Once a strong sector has been identified, one can then examine industry groups within that sector to find the strongest. This allows you to zero in on the best stocks in the strongest industry groups of the market-leading sectors.
For investors, it is often the weekly RS analysis that will be the most important, though over the past few years I have been combining weekly and daily analysis. In this article, I will explain how I combine the analysis of these two time periods, and also show why traders should also consider using the hourly RS analysis in their trading.
Unlike most analysts who use this approach, I use moving averages and trend line analysis of the relative performance to help me identify turning points.
This weekly chart of the Select Sector SPDR Energy (XLE) covers the period from late 2009 through August 2012. From October 2009, the RS line had been in a downtrend, as it formed a series of lower highs (line a) and lower lows. It moved above and below its 21-period WMA during this time.
The breaking of long-term up- or downtrends in relative performance is generally quite significant, as the length of the trend line is important. Therefore the break in the yearlong downtrend in October 2011 (line 1) did suggest a change in trend.
By the end of the month, it had formed a bullish zig-zag formation consistent with a new uptrend. The RS line confirmed every new high until the end of April, when XLE closed at $80.47 but the RS made a lower high. The next week, XLE reversed sharply to the downside, and the RS line broke its support (line c).
In May, the RS line rebounded back to flat, and by this time the on-balance volume (OBV) had also completed a top formation. (For more on this, read “Big Oil's Big Top.")
The RS line did move above its WMA in July, but then reversed, dropping sharply below its WMA and the prior lows. This reaffirmed the downtrend.

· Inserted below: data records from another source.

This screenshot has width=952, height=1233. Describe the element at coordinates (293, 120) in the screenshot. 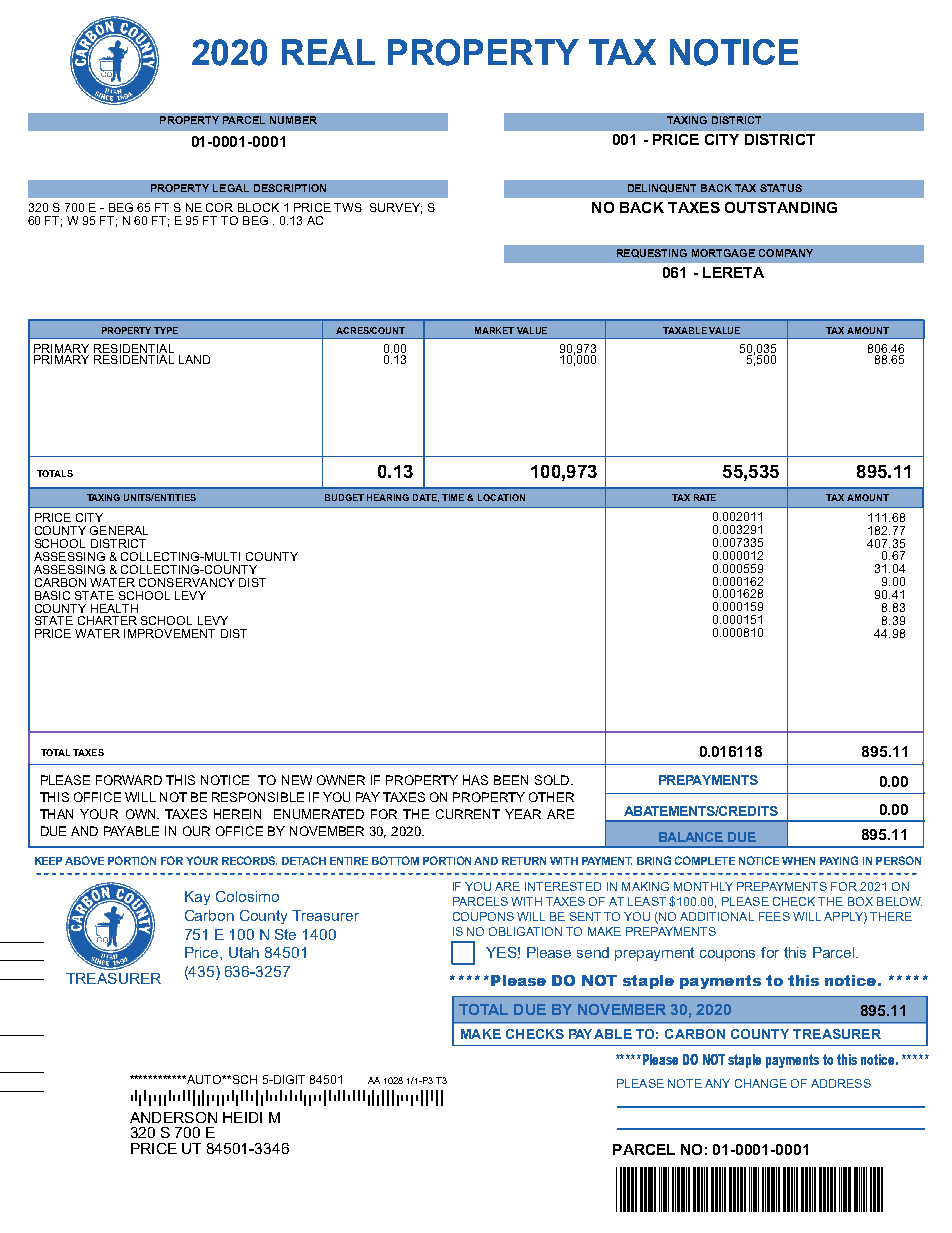

I see `NUMBER` at that location.
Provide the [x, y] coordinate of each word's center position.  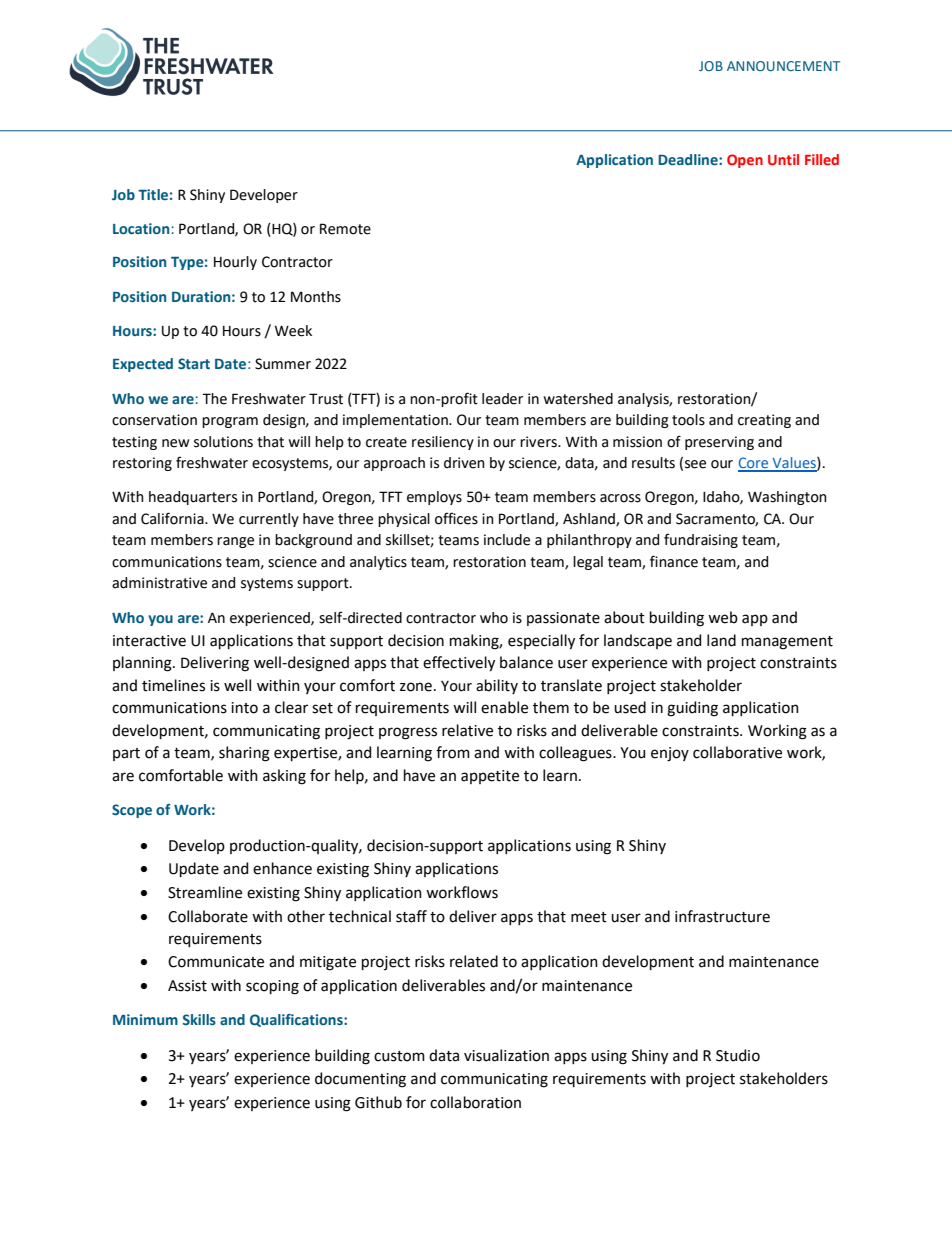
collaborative [737, 752]
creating [764, 421]
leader [502, 399]
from [453, 752]
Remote [345, 229]
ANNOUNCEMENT [783, 66]
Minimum [145, 1019]
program [230, 422]
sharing [244, 754]
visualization [506, 1055]
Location [141, 228]
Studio [738, 1055]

From late December 2011 to the middle of February, XLE rallied sharply, hitting a high of $76.50. During this rally, the weekly RS line diverged from prices, as it formed lower lows (line f) and was only able to move slightly above its flat WMA.
The RS line violated its WMA in March, and continued to drop sharply in April, making a spike low in June. The RS line has now moved above its WMA, but is still well below the long-term resistance at line e.
The daily RS analysis shows that it also diverged from prices in April 2011, and completed a top in May, when it broke support (line c). The RS line also rebounded back to this resistance in July.
The daily RS line was negative from August to October, and did not form any divergences at the October lows like other sectors did. The relative performance did move quickly back above its WMA soon after the October lows, but peaked at the end of the month.
The daily RS was also not confirming the price action from November through February, as it also formed lower highs and lower lows, indicating that XLE was weaker than the S&P 500.